#### Data to use

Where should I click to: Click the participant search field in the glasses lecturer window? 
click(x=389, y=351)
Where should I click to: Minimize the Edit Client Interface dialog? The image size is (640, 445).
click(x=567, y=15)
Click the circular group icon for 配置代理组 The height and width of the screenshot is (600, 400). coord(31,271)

########
#### Data to use

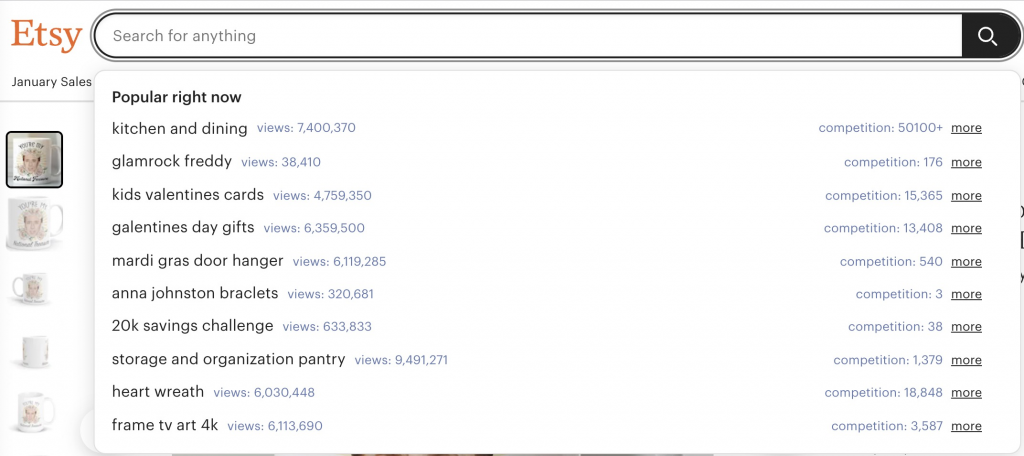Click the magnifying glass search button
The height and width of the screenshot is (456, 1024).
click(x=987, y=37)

########

▶ _Work instructions_:
Could you reproduce exactly the lines of the entries above, from the one with "Where should I click to: Minimize" through the one with "Click the circular", and nothing else?

▶ _Task solution_:
Where should I click to: Minimize the Edit Client Interface dialog? The image size is (640, 445).
click(x=567, y=15)
Click the circular group icon for 配置代理组 The height and width of the screenshot is (600, 400). coord(31,271)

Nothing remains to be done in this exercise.